(ORDO NEWS) — A historical treatise recently published in Acta Aeronautica discussed some of the US plans for a base on the moon.
The planners wanted to show that they could create the technology to get to the Earth‘s satellite.
NASA, which was created in 1958, began designing moon bases. The space research sector has received several interesting proposals from the US Air Force and the Army.
The Air Force proposed the LUMAN project. It consisted of three parts. The first step was called Man in Space soonest (MISS).
The idea was to send people into space, preferably before the USSR did. The next step was to launch the LUREC (Lunar Reconnaissance) orbiter to the Moon.
Then began the manned moon landing and return phase, which would eventually get humans to the moon by 1964.
Interestingly, Neil Armstrong was prominent in the group of astronauts who were to participate in the project. But the program described by the Air Force was canceled and later returned to life as Project Mercury.
In order not to be left out of the lunar race, the US Army came up with the Horizon project.
Wernher von Braun, NASA’s first director, was part of this short-lived project. The ideas laid down in the research of the army were continued in the Apollo project.
Probably one of the strangest ideas (which, fortunately, did not come to fruition) was a secret US Air Force plan to send a nuclear bomb to the moon and power it.
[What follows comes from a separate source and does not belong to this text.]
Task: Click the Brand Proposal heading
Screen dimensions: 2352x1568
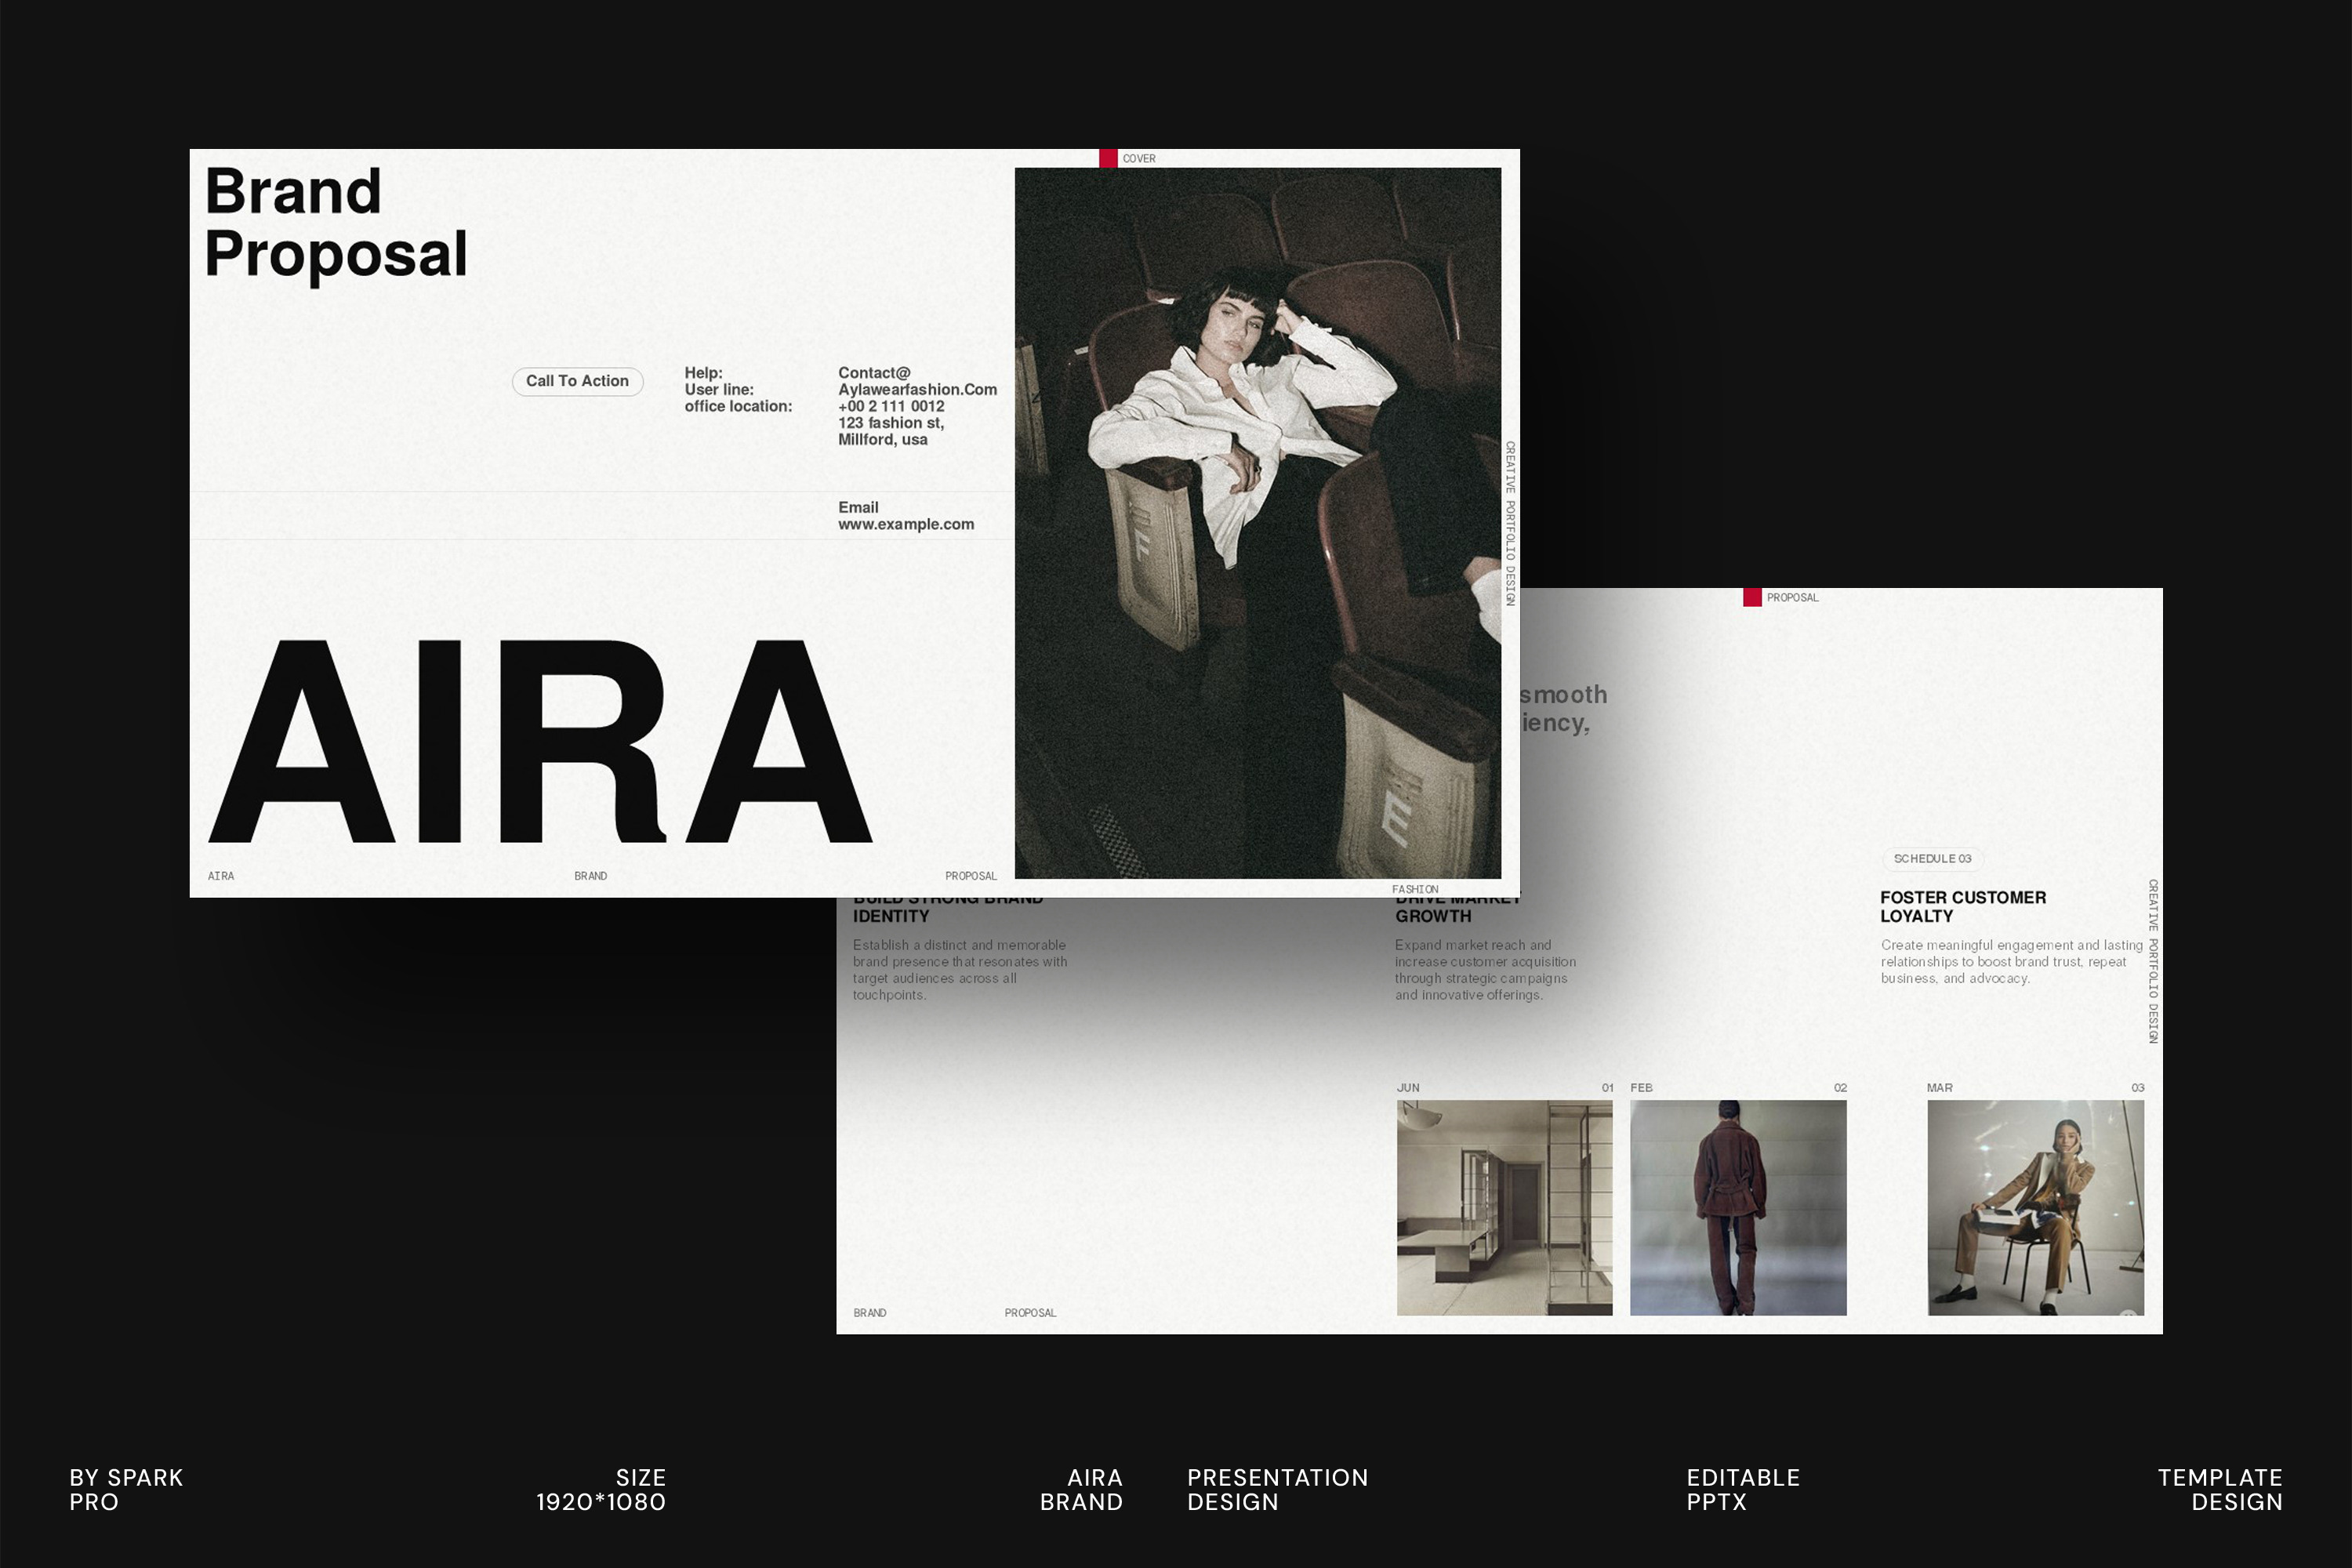Action: 335,222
The planners had, in their opinion, a good scientific justification for such an experiment, but it, fortunately, was not carried out.
Also, scientists have designed residential modules that should be hidden under the lunar regolith. Underground cities would protect people from radiation, meteor bombardment and other dangers.
In addition, researchers have thought long and hard about the use of the Moon’s natural resources by its inhabitants. Much of the resource utilization project is part of modern mission planning.
The history of moon base planning contains many more projects that have never gone beyond the drawing boards. But they were not completely abandoned.
They are a reflection of a period in history when the scientists of the two countries faced difficulties in studying space.